**Problem requirements**
Nothing in the records that follow should differ once you have copied them out.

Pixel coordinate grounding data
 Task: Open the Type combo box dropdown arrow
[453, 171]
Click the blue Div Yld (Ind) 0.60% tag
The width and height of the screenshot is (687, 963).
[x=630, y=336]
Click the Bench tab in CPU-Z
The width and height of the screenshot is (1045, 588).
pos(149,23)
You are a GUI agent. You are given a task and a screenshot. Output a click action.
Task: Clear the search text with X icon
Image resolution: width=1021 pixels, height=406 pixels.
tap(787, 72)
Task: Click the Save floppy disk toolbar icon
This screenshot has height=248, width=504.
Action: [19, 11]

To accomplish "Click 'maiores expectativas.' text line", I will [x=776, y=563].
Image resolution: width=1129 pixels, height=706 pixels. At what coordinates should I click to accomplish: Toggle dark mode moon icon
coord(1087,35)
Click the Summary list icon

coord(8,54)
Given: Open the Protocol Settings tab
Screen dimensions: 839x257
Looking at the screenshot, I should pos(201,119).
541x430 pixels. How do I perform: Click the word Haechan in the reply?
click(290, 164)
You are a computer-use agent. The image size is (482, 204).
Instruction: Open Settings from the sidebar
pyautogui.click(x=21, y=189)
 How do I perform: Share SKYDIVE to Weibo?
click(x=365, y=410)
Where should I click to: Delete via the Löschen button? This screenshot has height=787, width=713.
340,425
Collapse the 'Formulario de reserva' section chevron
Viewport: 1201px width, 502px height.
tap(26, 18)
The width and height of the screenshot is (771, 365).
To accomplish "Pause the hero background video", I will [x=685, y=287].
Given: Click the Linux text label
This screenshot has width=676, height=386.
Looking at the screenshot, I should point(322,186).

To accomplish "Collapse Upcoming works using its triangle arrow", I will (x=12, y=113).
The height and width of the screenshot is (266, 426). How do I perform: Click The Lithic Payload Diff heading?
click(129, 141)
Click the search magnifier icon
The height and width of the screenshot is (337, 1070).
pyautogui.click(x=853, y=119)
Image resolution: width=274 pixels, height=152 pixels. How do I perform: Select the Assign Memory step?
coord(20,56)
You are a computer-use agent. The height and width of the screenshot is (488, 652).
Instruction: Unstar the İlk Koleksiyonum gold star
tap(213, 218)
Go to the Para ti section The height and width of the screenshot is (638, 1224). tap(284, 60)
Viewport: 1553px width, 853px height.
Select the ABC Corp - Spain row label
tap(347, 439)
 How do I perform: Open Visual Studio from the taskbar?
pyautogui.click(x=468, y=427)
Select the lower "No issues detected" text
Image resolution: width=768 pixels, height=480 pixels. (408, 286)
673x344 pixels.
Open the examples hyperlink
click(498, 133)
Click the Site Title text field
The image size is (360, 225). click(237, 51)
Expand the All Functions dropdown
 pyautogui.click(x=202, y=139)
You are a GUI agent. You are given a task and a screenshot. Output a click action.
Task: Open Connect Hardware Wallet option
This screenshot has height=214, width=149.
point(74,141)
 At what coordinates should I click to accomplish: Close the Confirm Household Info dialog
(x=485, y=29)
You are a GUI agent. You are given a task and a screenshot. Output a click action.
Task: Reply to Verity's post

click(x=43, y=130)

**Output**
 Task: Open the Type combo box dropdown arrow
[453, 171]
Click the blue Div Yld (Ind) 0.60% tag
The width and height of the screenshot is (687, 963).
[x=630, y=336]
Click the Bench tab in CPU-Z
The width and height of the screenshot is (1045, 588).
pos(149,23)
You are a GUI agent. You are given a task and a screenshot. Output a click action.
Task: Clear the search text with X icon
Image resolution: width=1021 pixels, height=406 pixels.
tap(787, 72)
Task: Click the Save floppy disk toolbar icon
This screenshot has height=248, width=504.
Action: [19, 11]

To accomplish "Click 'maiores expectativas.' text line", I will [x=776, y=563].
Image resolution: width=1129 pixels, height=706 pixels. At what coordinates should I click to accomplish: Toggle dark mode moon icon
coord(1087,35)
Click the Summary list icon

coord(8,54)
Given: Open the Protocol Settings tab
Screen dimensions: 839x257
Looking at the screenshot, I should pos(201,119).
541x430 pixels. How do I perform: Click the word Haechan in the reply?
click(290, 164)
You are a computer-use agent. The image size is (482, 204).
Instruction: Open Settings from the sidebar
pyautogui.click(x=21, y=189)
 How do I perform: Share SKYDIVE to Weibo?
click(x=365, y=410)
Where should I click to: Delete via the Löschen button? This screenshot has height=787, width=713.
340,425
Collapse the 'Formulario de reserva' section chevron
Viewport: 1201px width, 502px height.
tap(26, 18)
The width and height of the screenshot is (771, 365).
To accomplish "Pause the hero background video", I will [x=685, y=287].
Given: Click the Linux text label
This screenshot has width=676, height=386.
Looking at the screenshot, I should point(322,186).

To accomplish "Collapse Upcoming works using its triangle arrow", I will (x=12, y=113).
The height and width of the screenshot is (266, 426). How do I perform: Click The Lithic Payload Diff heading?
click(129, 141)
Click the search magnifier icon
The height and width of the screenshot is (337, 1070).
pyautogui.click(x=853, y=119)
Image resolution: width=274 pixels, height=152 pixels. How do I perform: Select the Assign Memory step?
coord(20,56)
You are a computer-use agent. The height and width of the screenshot is (488, 652).
Instruction: Unstar the İlk Koleksiyonum gold star
tap(213, 218)
Go to the Para ti section The height and width of the screenshot is (638, 1224). tap(284, 60)
Viewport: 1553px width, 853px height.
Select the ABC Corp - Spain row label
tap(347, 439)
 How do I perform: Open Visual Studio from the taskbar?
pyautogui.click(x=468, y=427)
Select the lower "No issues detected" text
Image resolution: width=768 pixels, height=480 pixels. (408, 286)
673x344 pixels.
Open the examples hyperlink
click(498, 133)
Click the Site Title text field
The image size is (360, 225). click(237, 51)
Expand the All Functions dropdown
 pyautogui.click(x=202, y=139)
You are a GUI agent. You are given a task and a screenshot. Output a click action.
Task: Open Connect Hardware Wallet option
This screenshot has height=214, width=149.
point(74,141)
 At what coordinates should I click to accomplish: Close the Confirm Household Info dialog
(x=485, y=29)
You are a GUI agent. You are given a task and a screenshot. Output a click action.
Task: Reply to Verity's post

click(x=43, y=130)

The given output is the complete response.